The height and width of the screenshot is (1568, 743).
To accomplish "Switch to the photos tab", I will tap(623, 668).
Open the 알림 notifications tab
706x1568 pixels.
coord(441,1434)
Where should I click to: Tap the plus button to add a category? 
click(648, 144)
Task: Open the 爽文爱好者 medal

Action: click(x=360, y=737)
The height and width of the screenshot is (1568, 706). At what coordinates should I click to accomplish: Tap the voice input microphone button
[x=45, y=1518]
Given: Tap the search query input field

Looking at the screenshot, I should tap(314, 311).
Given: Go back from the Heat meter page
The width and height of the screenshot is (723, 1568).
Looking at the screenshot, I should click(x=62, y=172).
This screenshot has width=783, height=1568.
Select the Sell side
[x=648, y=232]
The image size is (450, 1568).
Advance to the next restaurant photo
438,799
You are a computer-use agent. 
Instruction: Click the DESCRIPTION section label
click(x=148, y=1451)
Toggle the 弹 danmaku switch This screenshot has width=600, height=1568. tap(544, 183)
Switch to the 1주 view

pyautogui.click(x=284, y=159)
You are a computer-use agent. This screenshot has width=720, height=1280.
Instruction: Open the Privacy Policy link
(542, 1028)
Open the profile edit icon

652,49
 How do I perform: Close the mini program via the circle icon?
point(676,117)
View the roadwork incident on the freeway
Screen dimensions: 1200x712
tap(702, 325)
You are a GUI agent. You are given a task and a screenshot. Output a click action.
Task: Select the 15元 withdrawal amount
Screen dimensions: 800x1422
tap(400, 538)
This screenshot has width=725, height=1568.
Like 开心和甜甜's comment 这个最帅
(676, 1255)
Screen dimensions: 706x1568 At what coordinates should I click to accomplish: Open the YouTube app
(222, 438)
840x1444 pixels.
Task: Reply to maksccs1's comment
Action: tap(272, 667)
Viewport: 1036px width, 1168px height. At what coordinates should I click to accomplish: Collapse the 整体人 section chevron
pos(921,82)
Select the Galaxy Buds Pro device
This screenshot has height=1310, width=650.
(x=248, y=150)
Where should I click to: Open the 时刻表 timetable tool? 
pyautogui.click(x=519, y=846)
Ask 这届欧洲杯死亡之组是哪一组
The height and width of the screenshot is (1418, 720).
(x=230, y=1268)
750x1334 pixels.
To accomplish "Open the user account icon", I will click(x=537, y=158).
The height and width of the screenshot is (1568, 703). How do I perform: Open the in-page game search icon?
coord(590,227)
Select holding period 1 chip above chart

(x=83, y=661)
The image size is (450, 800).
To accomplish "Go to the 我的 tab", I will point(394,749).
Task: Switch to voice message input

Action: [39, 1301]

════

To do: Reproduce the records above line for line, with no changes.

Reply to the exercise:
The height and width of the screenshot is (1568, 743).
To accomplish "Switch to the photos tab", I will tap(623, 668).
Open the 알림 notifications tab
706x1568 pixels.
coord(441,1434)
Where should I click to: Tap the plus button to add a category? 
click(648, 144)
Task: Open the 爽文爱好者 medal

Action: click(x=360, y=737)
The height and width of the screenshot is (1568, 706). At what coordinates should I click to accomplish: Tap the voice input microphone button
[x=45, y=1518]
Given: Tap the search query input field

Looking at the screenshot, I should tap(314, 311).
Given: Go back from the Heat meter page
The width and height of the screenshot is (723, 1568).
Looking at the screenshot, I should click(x=62, y=172).
This screenshot has width=783, height=1568.
Select the Sell side
[x=648, y=232]
The image size is (450, 1568).
Advance to the next restaurant photo
438,799
You are a computer-use agent. 
Instruction: Click the DESCRIPTION section label
click(x=148, y=1451)
Toggle the 弹 danmaku switch This screenshot has width=600, height=1568. tap(544, 183)
Switch to the 1주 view

pyautogui.click(x=284, y=159)
You are a computer-use agent. This screenshot has width=720, height=1280.
Instruction: Open the Privacy Policy link
(542, 1028)
Open the profile edit icon

652,49
 How do I perform: Close the mini program via the circle icon?
point(676,117)
View the roadwork incident on the freeway
Screen dimensions: 1200x712
tap(702, 325)
You are a GUI agent. You are given a task and a screenshot. Output a click action.
Task: Select the 15元 withdrawal amount
Screen dimensions: 800x1422
tap(400, 538)
This screenshot has width=725, height=1568.
Like 开心和甜甜's comment 这个最帅
(676, 1255)
Screen dimensions: 706x1568 At what coordinates should I click to accomplish: Open the YouTube app
(222, 438)
840x1444 pixels.
Task: Reply to maksccs1's comment
Action: tap(272, 667)
Viewport: 1036px width, 1168px height. At what coordinates should I click to accomplish: Collapse the 整体人 section chevron
pos(921,82)
Select the Galaxy Buds Pro device
This screenshot has height=1310, width=650.
(x=248, y=150)
Where should I click to: Open the 时刻表 timetable tool? 
pyautogui.click(x=519, y=846)
Ask 这届欧洲杯死亡之组是哪一组
The height and width of the screenshot is (1418, 720).
(x=230, y=1268)
750x1334 pixels.
To accomplish "Open the user account icon", I will click(x=537, y=158).
The height and width of the screenshot is (1568, 703). How do I perform: Open the in-page game search icon?
coord(590,227)
Select holding period 1 chip above chart

(x=83, y=661)
The image size is (450, 800).
To accomplish "Go to the 我的 tab", I will point(394,749).
Task: Switch to voice message input

Action: [39, 1301]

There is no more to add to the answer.